3. Strategic Tax Planning Can Save You Millions

Tax planning isn’t something you start after you retire. By then, many tax levers have already disappeared.


Pre-retirement tax planning can include:

  • Leveraging disallowed contributions to your RA for future tax-free withdrawals under Section 10C.

  • Using endowments to reduce tax drag in high-income years.

  • Planning your drawdown sequence across RAs, living annuities, discretionary funds, and offshore structures to limit marginal tax exposure.


4. You Begin Shifting from Growth to Income

This is not the time to “go conservative,” but rather the time to get strategic. The investments that got you to retirement may not be the same ones that get you through retirement.


You should:

  • Begin allocating to income-producing assets.

  • Consider a bucket strategy (Go-Go, Slow-Go, No-Go phases) to match your spending with liquidity needs.

  • Reduce excessive exposure to volatile assets close to retirement.


5. Retirement Becomes Real - And Personal

At 55, “retirement” shifts from theory to reality. You can visualise it - the holidays, the hobbies, the home renovations, the family time. But visualisation without a roadmap can lead to costly surprises.


Now is the time to ask:

  • What do I want my retirement to actually look like?

  • What will it cost - monthly, annually, and in future terms?

  • Am I planning for 20 years… or 30?


6. Estate Planning Becomes Urgent - Not Optional

In your 50s and 60s, your estate typically grows in complexity - trusts, offshore assets, intergenerational planning, dependents, multiple income streams.


A failure to act can result in:

  • Costly tax inefficiencies.

  • Delayed distributions and family conflict.

  • Offshore assets being frozen due to missing cross-border documentation.


7. Health and Medical Planning Needs to Be Baked In

South Africa’s public healthcare system continues to deteriorate - and medical inflation often sits at 10–12% annually. Retirees are spending a larger and larger portion of their income on medical aid and out-of-pocket expenses, especially in later years.


Prepare by:

  • Reviewing your gap cover and medical aid.

  • Setting aside a healthcare reserve fund.

  • Considering long-term frail care and assisted living needs.


8. Stress-Test Your Plan While You Still Can

This is when you ask: What if…?

  • What if markets crash in your first year of retirement?

  • What if your spouse passes away first?

  • What if you live to 95?

  • What if inflation spikes?

It’s better to test your plan now - while you still have options - than scramble later when you don’t.

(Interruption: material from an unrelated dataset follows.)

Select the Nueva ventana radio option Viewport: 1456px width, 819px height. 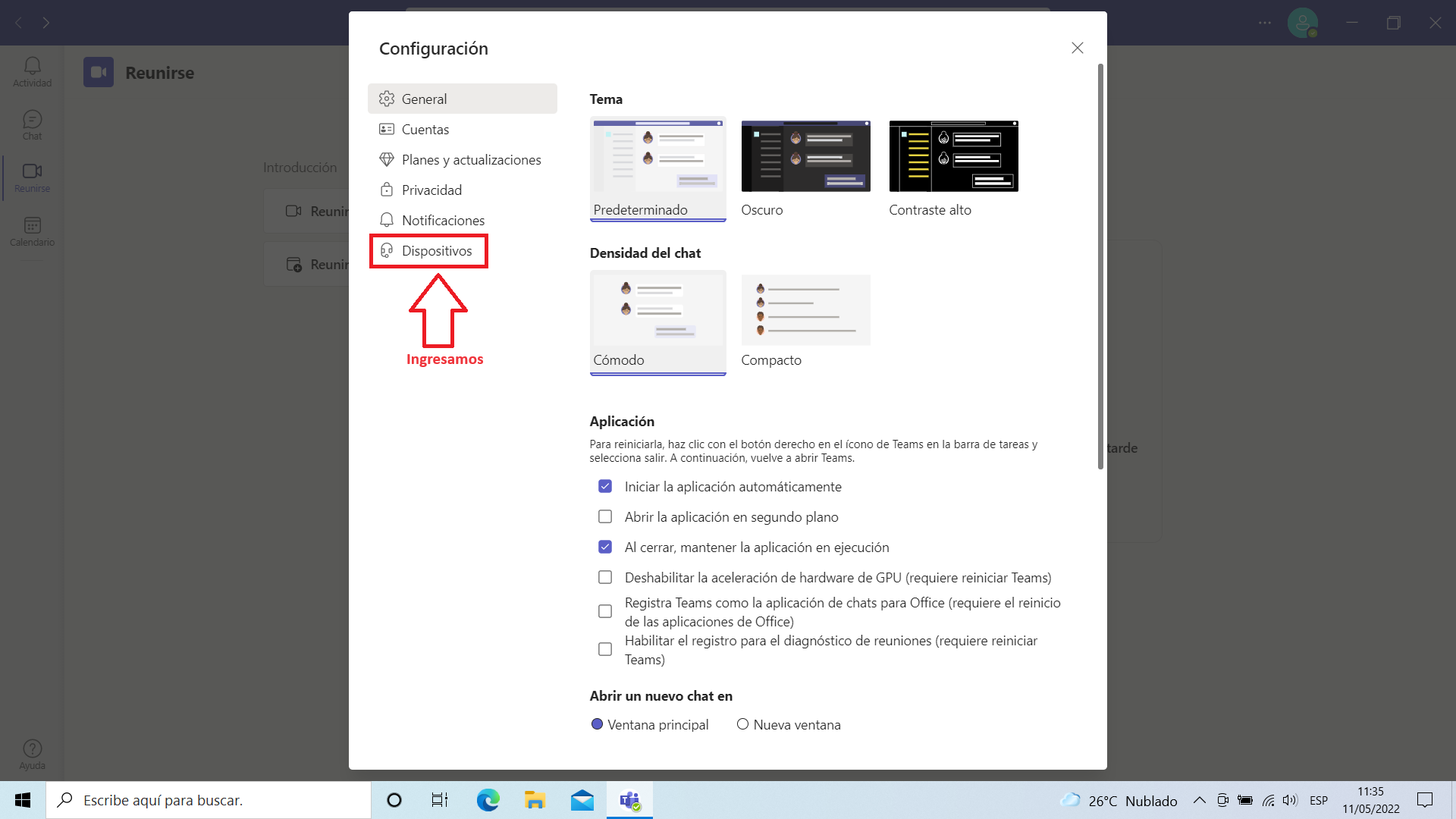[742, 724]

9. Define Your Purpose - Not Just Your Portfolio

Money is a tool, not a destination. The happiest and most fulfilled retirees we’ve worked with knew why they were retiring - not just when.


Ask yourself:

  • How will I spend my time meaningfully?

  • What role will I play in my family or community?

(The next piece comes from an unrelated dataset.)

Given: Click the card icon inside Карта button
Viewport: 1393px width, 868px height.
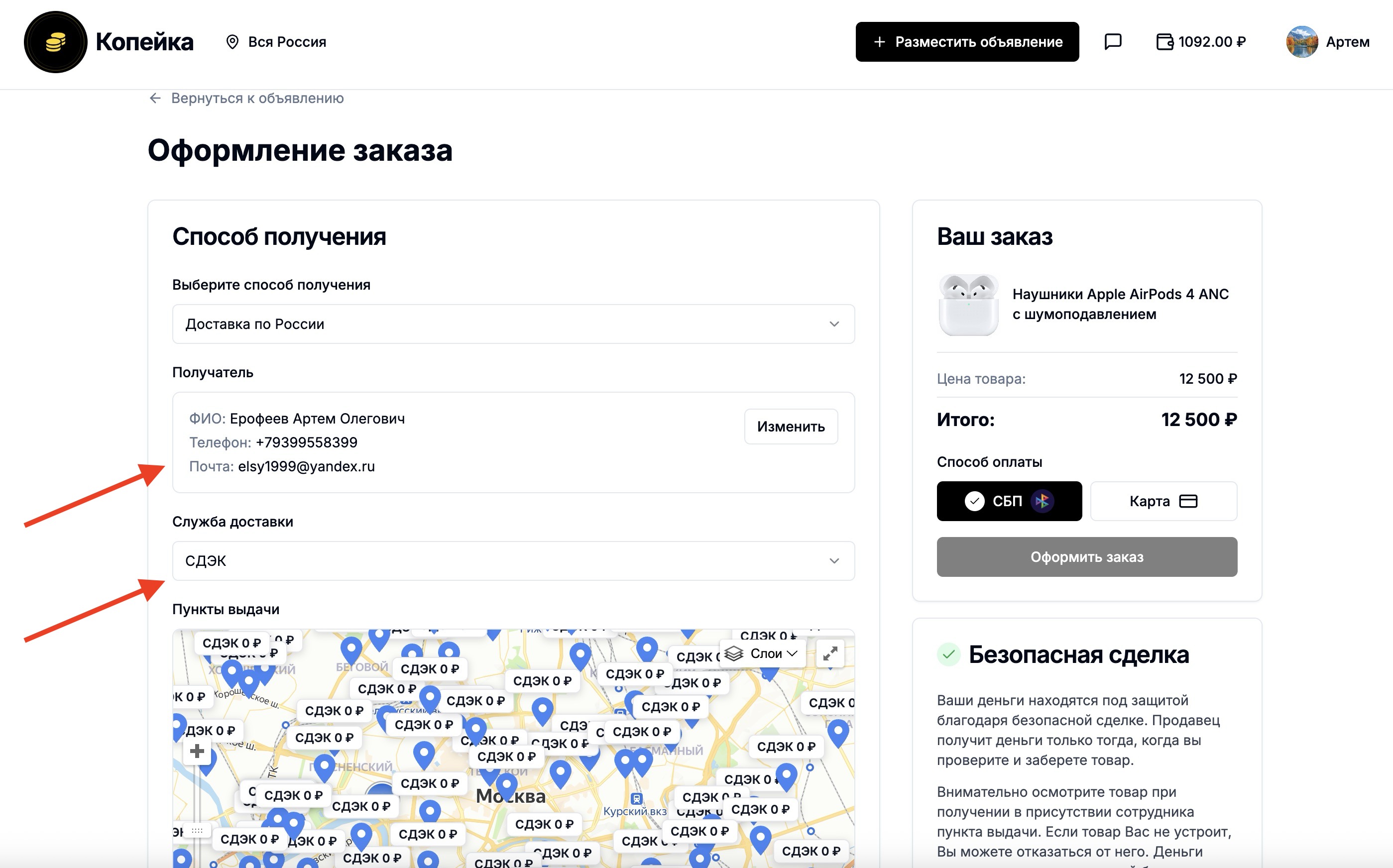Looking at the screenshot, I should tap(1188, 501).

  • What legacy do I want to leave?


10. Work With the Right Team

This is not the time to wing it or rely on dinner-party advice. You need a trusted team - financial planner, tax advisor, estate specialist, and possibly a fiduciary.


At Family Wealth Custodians, we guide clients through this final countdown - from strategy to implementation, with a plan that adapts through retirement, not just to it.


Final Word: Your 10-Year Countdown Action Plan

  • If you’re within 10 years of retirement, here’s where to start:

  • Review your RA, pension, and TFSA contributions

  • Consolidate fragmented investment accounts

  • Eliminate unnecessary debt

  • Book an estate planning review — including offshore elements

  • Stress-test your portfolio for market and longevity risks

  • Estimate medical costs and review healthcare cover

  • Adjust your investment allocation toward income needs

  • Design a tax-smart drawdown strategy

  • Map out your ideal retirement lifestyle and budget

  • Build your advisory team (planner, tax, legal, compliance)


Retirement is not a date - it’s a transition. And the most important phase isn’t when you stop working… it’s the 10 years leading up to it.


Get that right, and the next chapter of your life could be your most meaningful one yet.